L’empathie d’autrui soulage-t-elle la personne qui souffre ?

L’empathie d’autrui soulage-t-elle la personne qui souffre ? Photo : Barcin/iStockLa question est souvent posée dans le milieu médical où l’attitude à adopter face à une personne souffrante est souvent délicate. Il est couramment admis qu’un comportement empathique dirigé vers la personne qui souffre permettrait de réduire sa douleur, et inversement. Une étude récente menée à NeuroPain a permis d’apporter un début de réponse à ces hypothèses 8. Des volontaires soumis à des stimulations douloureuses ressentaient significativement moins de douleurs en présence d’expérimentateurs tenant des propos empathiques en comparaison à des commentaires négatifs.

De futures investigations permettront de mieux comprendre les aspects physiologiques de cet effet, qui pourra probablement être extrapolé par la suite dans la pratique médicale comme moyen non-pharmacologique de réduire la douleur.

L’empathie est-elle innée ?

Dans les premières semaines de vie, face à la détresse d’un nourrisson, un autre nourrisson va y répondre par ses propres cris de détresse (prime enfance jusqu’à 14 mois). A ce stade, on peut parler de résonnance émotionnelle ou imitation automatique.

Après l’âge d’un an, les enfants commencent à montrer des comportements d’aide même s’ils sont eux-mêmes en détresse. Ils imitent aussi le comportement de détresse de l’autre, possiblement pour expérimenter les expressions et mieux les comprendre.

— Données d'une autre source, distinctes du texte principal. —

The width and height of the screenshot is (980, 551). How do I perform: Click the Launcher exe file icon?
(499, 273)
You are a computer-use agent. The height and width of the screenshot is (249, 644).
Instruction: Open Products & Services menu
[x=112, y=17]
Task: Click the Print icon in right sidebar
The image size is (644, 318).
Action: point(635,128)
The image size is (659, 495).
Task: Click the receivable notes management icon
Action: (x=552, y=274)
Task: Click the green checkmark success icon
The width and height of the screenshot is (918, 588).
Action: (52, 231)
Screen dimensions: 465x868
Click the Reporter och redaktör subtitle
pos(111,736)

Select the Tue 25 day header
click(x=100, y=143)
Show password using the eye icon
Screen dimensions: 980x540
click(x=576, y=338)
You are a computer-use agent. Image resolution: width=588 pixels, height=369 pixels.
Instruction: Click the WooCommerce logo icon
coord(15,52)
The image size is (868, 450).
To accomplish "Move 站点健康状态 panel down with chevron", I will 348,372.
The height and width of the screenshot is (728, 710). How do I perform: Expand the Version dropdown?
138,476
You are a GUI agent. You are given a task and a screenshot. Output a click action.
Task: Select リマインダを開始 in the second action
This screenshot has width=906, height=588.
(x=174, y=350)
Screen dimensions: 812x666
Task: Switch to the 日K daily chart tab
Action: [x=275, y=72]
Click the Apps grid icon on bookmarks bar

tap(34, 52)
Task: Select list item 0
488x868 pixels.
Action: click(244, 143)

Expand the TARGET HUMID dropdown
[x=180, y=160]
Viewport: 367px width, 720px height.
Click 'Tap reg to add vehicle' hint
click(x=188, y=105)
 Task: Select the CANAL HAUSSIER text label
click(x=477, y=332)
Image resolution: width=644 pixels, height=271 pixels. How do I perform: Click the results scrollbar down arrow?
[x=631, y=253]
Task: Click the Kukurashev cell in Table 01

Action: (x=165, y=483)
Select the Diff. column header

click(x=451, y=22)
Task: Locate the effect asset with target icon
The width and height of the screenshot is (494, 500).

C’est à partir de 3 ans que les enfants commencent réellement à montrer des signes d’empathie, même si cela leur prend un peu de temps. A cet âge, on parle d’inférence émotionnelle qui permet de se représenter l’émotion d’autrui en mobilisant une capacité à se représenter soi-même comme distinct de l’autre. Avec le temps et l’éducation elle tend à se renforcer et à devenir de plus en plus spontanée.

A l’inverse un manque d’interaction sociale ou un environnement néfaste peuvent paralyser les capacités d’empathie d’un individu. Cette incapacité à comprendre de la bonne manière les émotions d’autrui est également retrouvée dans certains troubles psychologiques comme l’autisme ou la sociopathie.

  • 1. T. Singer, “Empathy for Pain Involves the Affective but not Sensory Components of Pain,” Science, vol. 303, no. 5661, pp. 1157–1162, Feb. 2004.
  • 2. N. Danziger, I. Faillenot, and R. Peyron, “Can We Share a Pain We Never Felt? Neural Correlates of Empathy in Patients with Congenital Insensitivity to Pain,” Neuron, vol. 61, no. 2, pp. 203–212, Jan. 2009. 
  • 3. T. Singer, B. Seymour, J. P. O’Doherty, K. E. Stephan, R. J. Dolan, and C. D. Frith, “Empathic neural responses are modulated by the perceived fairness of others,” Nature, vol. 439, no. 7075, pp. 466–469, Jan. 2006. 
  • 4. Y. Cheng et al., “Expertise Modulates the Perception of Pain in Others,” Curr. Biol., vol. 17, no. 19, pp. 1708–1713, Oct. 2007.
  • 5. J. Decety, C.-Y. Yang, and Y. Cheng, “Physicians down-regulate their pain empathy response: An event-related brain potential study,” NeuroImage, vol. 50, no. 4, pp. 1676–1682, May 2010. 
  • 6. F. Godinho, M. Magnin, M. Frot, C. Perchet, and L. Garcia-Larrea, “Emotional Modulation of Pain: Is It the Sensation or What We Recall?,” J. Neurosci., vol. 26, no. 44, pp. 11454–11461, Nov. 2006.
  • 7. F. Godinho, I. Faillenot, C. Perchet, M. Frot, M. Magnin, and L. Garcia-Larrea, “How the pain of others enhances our pain: Searching the cerebral correlates of ‘compassional hyperalgesia’: Cerebral correlates of CH,” Eur. J. Pain, vol. 16, no. 5, pp. 748–759, May 2012.
  • 8. C. Fauchon, I. Faillenot, A.M. Perrin, C. Borg, V. Pichot, F. Chouchou, L. Garcia-Larrea, R. Peyron, « Does an observer’s empathy influence my pain? Effect of perceived empathetic or unempathetic support in a pain test.» : submit to European Journal of Neuroscience, may 2017.